C’est dans le cloître niché au cœur du Palais qu’avait lieu la soirée de clôture du « Souffle d’Avignon », une semaine de lectures de textes d’auteurs contemporains montée par les salles permanentes d’Avignon, qui ne se résolvaient pas à voir leur ville totalement privée de théâtre en ce mois de juillet. Comme elles, quelques lieux du « off » se sont débrouillés pour proposer des spectacles, en petit comité : à la Chapelle du Verbe-Incarné, Georges Feydeau, Colette, Laurent Gaudé et Guy de Maupassant se mêlent à des spectacles jeune public, jusqu’au 31 juillet ; à la Condition des Soies, Philippe Caubère joue Les Lettres de mon moulin, d’Alphonse Daudet, jusqu’au 25 juillet.

Serge Valletti ne fait pas toujours dans la dentelle, mais, autant qu’on puisse en juger, Aristophane non plus

Et c’est Philippe Caubère, vétéran d’Avignon, que l’on retrouvait, en compagnie d’Ariane Ascaride, de Bruno Raffaelli et de quelques autres, pour cette soirée intitulée Toutaristophane. Un titre qui rime avec Aristophane, et pour cause : elle était conçue par et autour de Serge Valletti, un auteur de 69 ans, qui, après avoir écrit ses propres textes, a entrepris, il y a une dizaine d’années, de traduire à sa façon les onze pièces qui nous restent de l’auteur comique grec.

 

 

Serge Valletti est un Marseillais d’Avignon, et c’est avec la verve et la gouaille de la cité phocéenne qu’il a transposé les farces d’Aristophane dans notre monde d’aujourd’hui. La pièce choisie pour cette soirée s’appelle d’ailleurs, dans sa version Valletti, Les Marseillais. A l’origine, elle s’intitule Les Cavaliers, et elle est une satire de la vie politique et sociale de l’Athènes classique, notamment pendant la période de la guerre du Péloponnèse. Elle voit s’affronter, pour gagner la confiance du peuple de la cité, un marchand de boudin, Agoracrite, et Cléon, homme politique et démagogue.

« Matamores de pacotille »

▶ _Consigne 1_
Dressez la liste des auteurs que l'extrait associe à la Chapelle du Verbe-Incarné.
▶ _Consigne 2_
Selon l'extrait, quel est le titre d'origine de la pièce d'Aristophane que Serge Valletti a appelée Les Marseillais ?
▶ _Consigne 3_
Citez le passage de l'extrait qui s'ouvre sur les mots « C’est dans le » et se clôt sur « Daudet, jusqu’au 25 juillet. ».
Les données ci-dessous ne servent pas ici.

▶ _Bloc de données_
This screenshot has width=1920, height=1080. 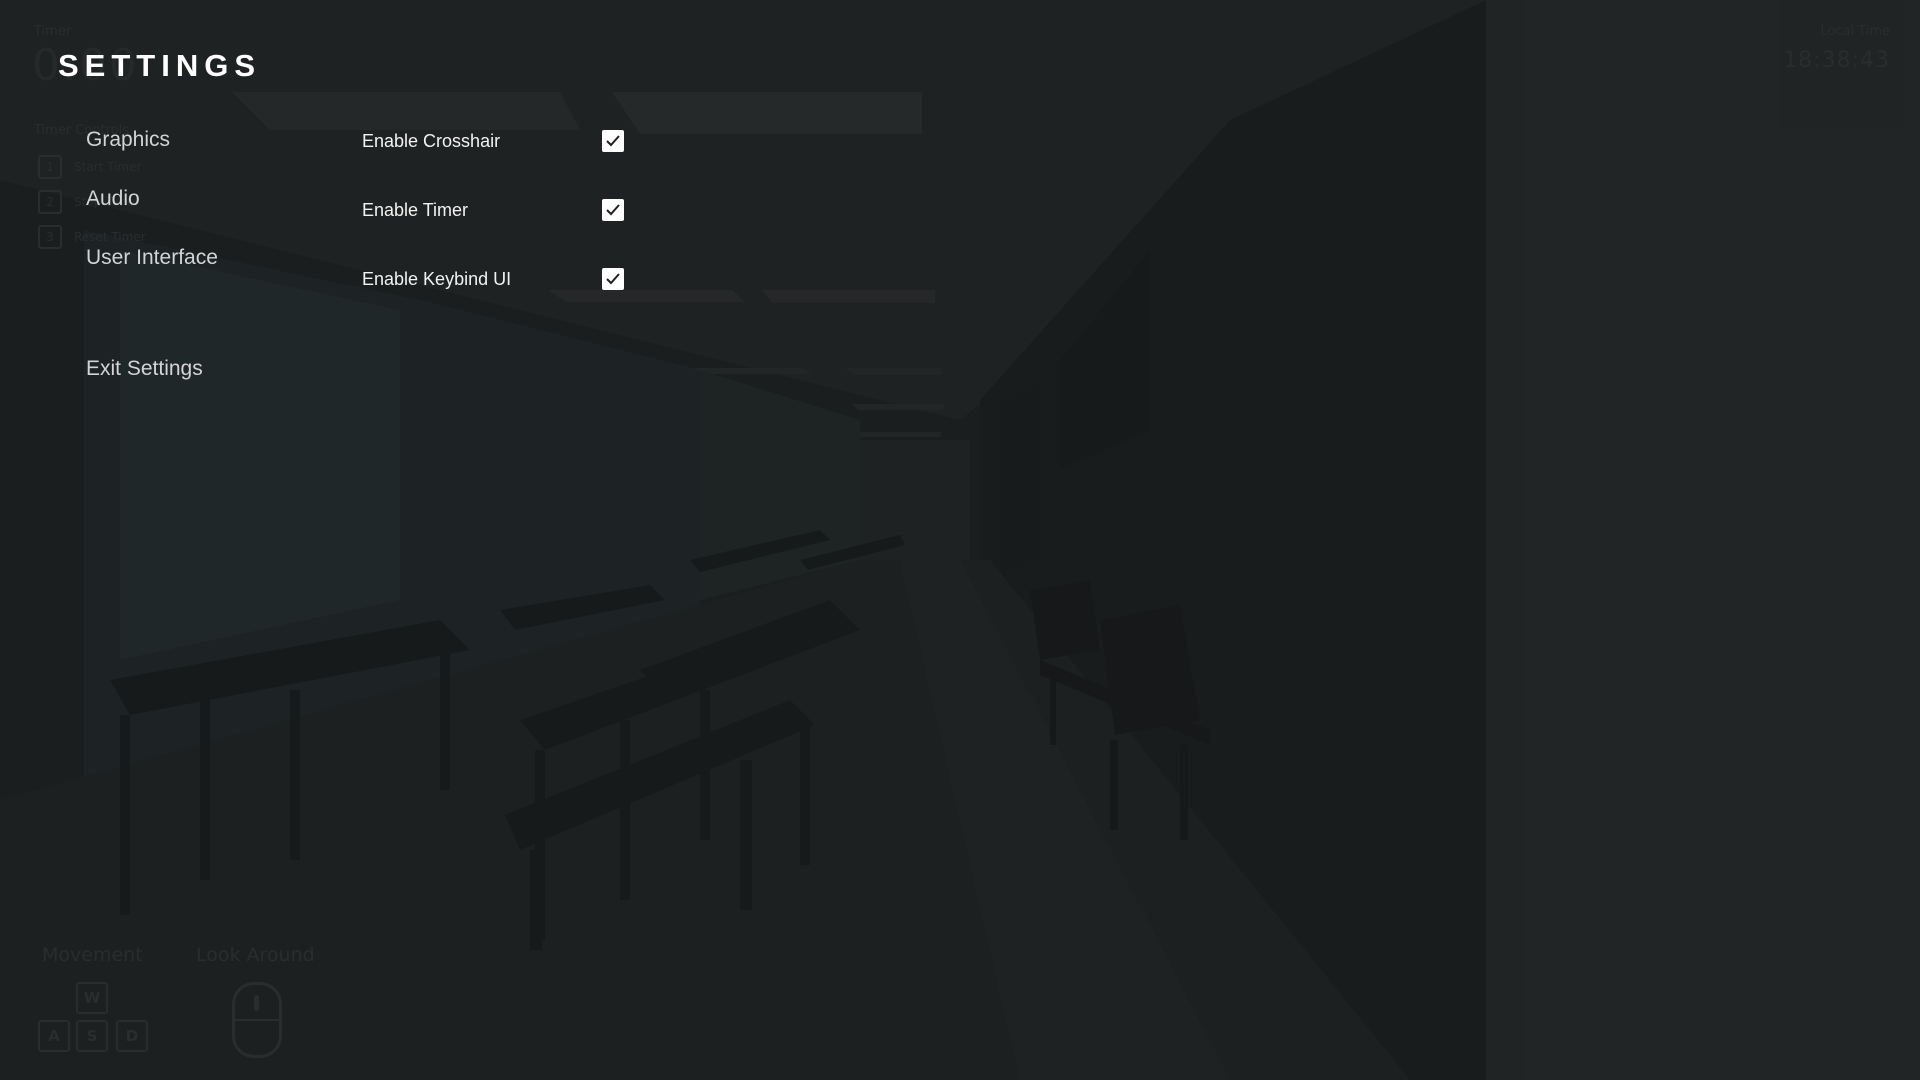 I want to click on option-label: Enable Crosshair, so click(x=432, y=140).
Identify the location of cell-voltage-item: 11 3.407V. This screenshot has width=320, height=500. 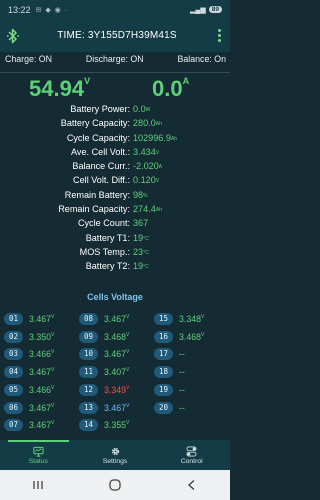
(104, 372).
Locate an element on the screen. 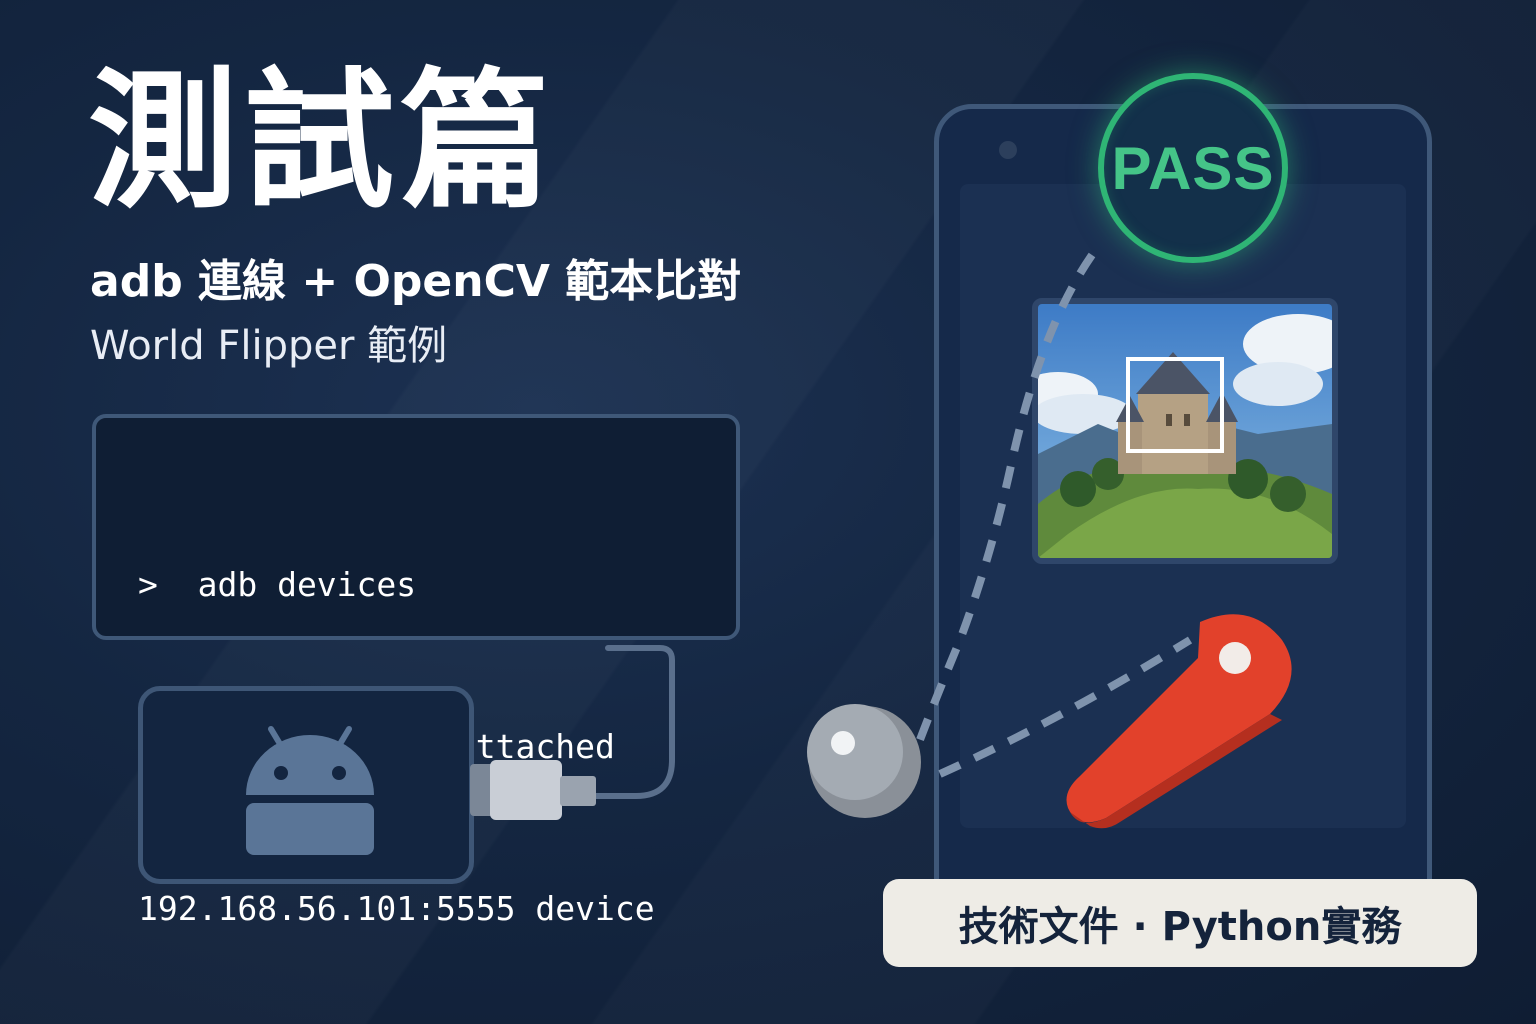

▶ _Corrigé 1_
Georges Feydeau, Colette, Laurent Gaudé et Guy de Maupassant.

▶ _Corrigé 2_
Les Cavaliers.

▶ _Corrigé 3_
C’est dans le cloître niché au cœur du Palais qu’avait lieu la soirée de clôture du « Souffle d’Avignon », une semaine de lectures de textes d’auteurs contemporains montée par les salles permanentes d’Avignon, qui ne se résolvaient pas à voir leur ville totalement privée de théâtre en ce mois de juillet. Comme elles, quelques lieux du « off » se sont débrouillés pour proposer des spectacles, en petit comité : à la Chapelle du Verbe-Incarné, Georges Feydeau, Colette, Laurent Gaudé et Guy de Maupassant se mêlent à des spectacles jeune public, jusqu’au 31 juillet ; à la Condition des Soies, Philippe Caubère joue Les Lettres de mon moulin, d’Alphonse Daudet, jusqu’au 25 juillet.